Dr. John Kruse's Guide to Managing ADHD Effectively
Many people with ADHD focus primarily on medications when seeking help. Stimulants remain our most powerful tool for symptom reduction, but they don't change everything - you need to focus on your life as well. I always start with scheduling, which many ADHD patients initially resist.
The part of you making a schedule isn't an evil taskmaster - it's actually the wisest, kindest part of you that understands your bigger goals. Think of it like a mother hen caring for you rather than a slave driver.
Before slotting in work or external tasks, I tell people to establish four basics. Sleep is by far the most critical, especially for ADHD. All successful people with ADHD have found ways to regularize their sleep. The four essentials are:
1. Sleep 2. Eating 3. Exercise/movement 4. "Me time" (relaxation, meditation)
People with ADHD often show distinctive behaviors. In my practice, they were the only ones who would arrive at my home's front door instead of the office entrance despite clear instructions. Another telling sign: many would say "it was 4:00 yesterday and I realized I hadn't eaten all day." Either not getting the right internal cues from their body or not paying attention to them is measurable in people with ADHD.

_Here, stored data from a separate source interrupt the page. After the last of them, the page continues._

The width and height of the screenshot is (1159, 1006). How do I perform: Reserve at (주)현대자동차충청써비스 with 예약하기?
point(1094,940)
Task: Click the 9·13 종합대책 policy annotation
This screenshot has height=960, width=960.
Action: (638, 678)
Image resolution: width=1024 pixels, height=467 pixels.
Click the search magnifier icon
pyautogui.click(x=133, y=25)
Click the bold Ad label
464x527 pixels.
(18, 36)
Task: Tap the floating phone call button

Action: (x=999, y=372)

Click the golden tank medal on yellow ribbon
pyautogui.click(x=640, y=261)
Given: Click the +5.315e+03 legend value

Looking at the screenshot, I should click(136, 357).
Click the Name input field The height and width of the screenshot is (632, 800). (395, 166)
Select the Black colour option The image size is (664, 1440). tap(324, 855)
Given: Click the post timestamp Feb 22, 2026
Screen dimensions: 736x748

Regular meal schedules are important. During COVID, many tech workers with ADHD struggled when they lost access to regular work lunches. Some would start a meal, take a few bites, go back to work, and the meal would fragment throughout the day. Others completely forget to eat.
Time management problems are fundamental to ADHD, though interestingly this isn't one of the 18 symptoms on our official diagnostic checklist. Emotional regulation problems also affect about 60% of people with ADHD but aren't acknowledged in official diagnostic criteria.
For sleep, quality isn't just about getting eight hours - timing is equally important. People with ADHD have a strong genetic tendency toward being night owls. Paradoxically, stimulant medications actually help many ADHD patients sleep better, either because the drug wears off at day's end causing tiredness, or because they've productively expended more energy during the day.
To improve sleep, decide on a reasonable bedtime ahead of time and eliminate stimulation. The single biggest modern tool is keeping your phone out of your bedroom. Having support from family members can help reinforce bedtime routines. Cyclic sighing is particularly effective for falling and staying asleep as it engages the parasympathetic nervous system.
Exercise shows some benefits for ADHD symptoms, with research indicating acute aerobic exercise improves executive functions associated with attention. There are both immediate effects and longer-term benefits from consistent exercise routines.
People with ADHD have nearly double the risk of substance addiction compared to the general population - about 40% versus 20%. Interestingly, children who receive proper stimulant medication treatment for ADHD actually have normalized addiction rates later in life. This treatment appears protective against future substance abuse problems.
The caricature of ADHD as just being easily distracted by squirrels trivializes a serious condition. Children with ADHD have a life expectancy about 10 years shorter than their non-ADHD peers - comparable to having diabetes or major depression. This reduction comes primarily from accidents and suicide, with impulsivity being a major factor in both.
ADHD measurably derails education, disrupts social relationships, and impacts earning potential. It isn't just an academic or cognitive problem - it has significant detrimental impacts across all aspects of people's lives.